The risk of germ cell malignancy in girls more than 3 years old is 20%. All pediatric ovarian tumors must be considered as malignant. In the series by Germa et al. (19), 46% of girls presented with pain. In the POG/CCG intergroup study 11% of girls present with an acute abdomen due to rupture or torsion (20). The long infundibular pedicle in the child explains this risk (12,19). Other presenting signs and symptoms included an asymptomatic palpable mass (19%), abdominal distention (36%), and, less commonly, menstrual irregularities, malaise, nausea, vomiting, or vaginal bleeding (9,19,21, 22, 23, 24, 25, 26, 27, 28, 29, 30). The stromal Sertoli-Leydig cell tumors may present with defeminization or virilization. Ovarian dysgerminomas are rarely hormonally active or productive of tumor markers. If a patient with an ovarian dysgerminoma is found to have an elevated AFP or signs of hormonal imbalance, there should be a meticulous search of the pathology specimen for elements of other tumor. Preoperative assessment is crucial for the postoperative management. Sample AFP, HCG, and β-HCG must be obtained in all solid ovarian tumors.

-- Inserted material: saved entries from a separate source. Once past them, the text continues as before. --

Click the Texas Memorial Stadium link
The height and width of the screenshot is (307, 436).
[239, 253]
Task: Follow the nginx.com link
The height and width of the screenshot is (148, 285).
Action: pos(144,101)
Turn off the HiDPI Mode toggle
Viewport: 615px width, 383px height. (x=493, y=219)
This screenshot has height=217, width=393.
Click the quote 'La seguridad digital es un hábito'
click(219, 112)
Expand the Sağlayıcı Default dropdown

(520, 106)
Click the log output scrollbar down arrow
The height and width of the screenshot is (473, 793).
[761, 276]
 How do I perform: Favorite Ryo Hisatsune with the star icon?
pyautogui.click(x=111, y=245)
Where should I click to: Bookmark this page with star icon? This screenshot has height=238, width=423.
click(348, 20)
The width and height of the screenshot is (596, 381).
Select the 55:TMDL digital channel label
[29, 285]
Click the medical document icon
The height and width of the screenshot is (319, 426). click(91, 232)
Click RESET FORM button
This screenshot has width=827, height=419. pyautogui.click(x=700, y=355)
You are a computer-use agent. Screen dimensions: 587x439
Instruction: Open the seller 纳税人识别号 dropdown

Figure 15.2 Ovarian dysgerminoma.
Table 15.3 Children’s Oncology Group Surgical Guidelines for Ovarian Germ Cell Tumor in Pediatric Patients
1
Ascites for cytology or peritoneal washing if no ascites present
2
Inspect omentum, resect only if abnormal
3
Inspect and palpate iliac and para-aortocaval nodes; perform biopsy only if abnormal
4
Inspect and palpate controlateral ovary; perform biopsy only if abnormal
5
No violation of tumor capsule in situ for resectable tumors
6
Primary resection for localized tumors; perform biopsy only if resection would require sacrifice of other organs and plan for postchemotherapy resection
From Billmire DF. Germ cell tumors. Surg Clin North Am. 2006;86:489-503, xi, with permission.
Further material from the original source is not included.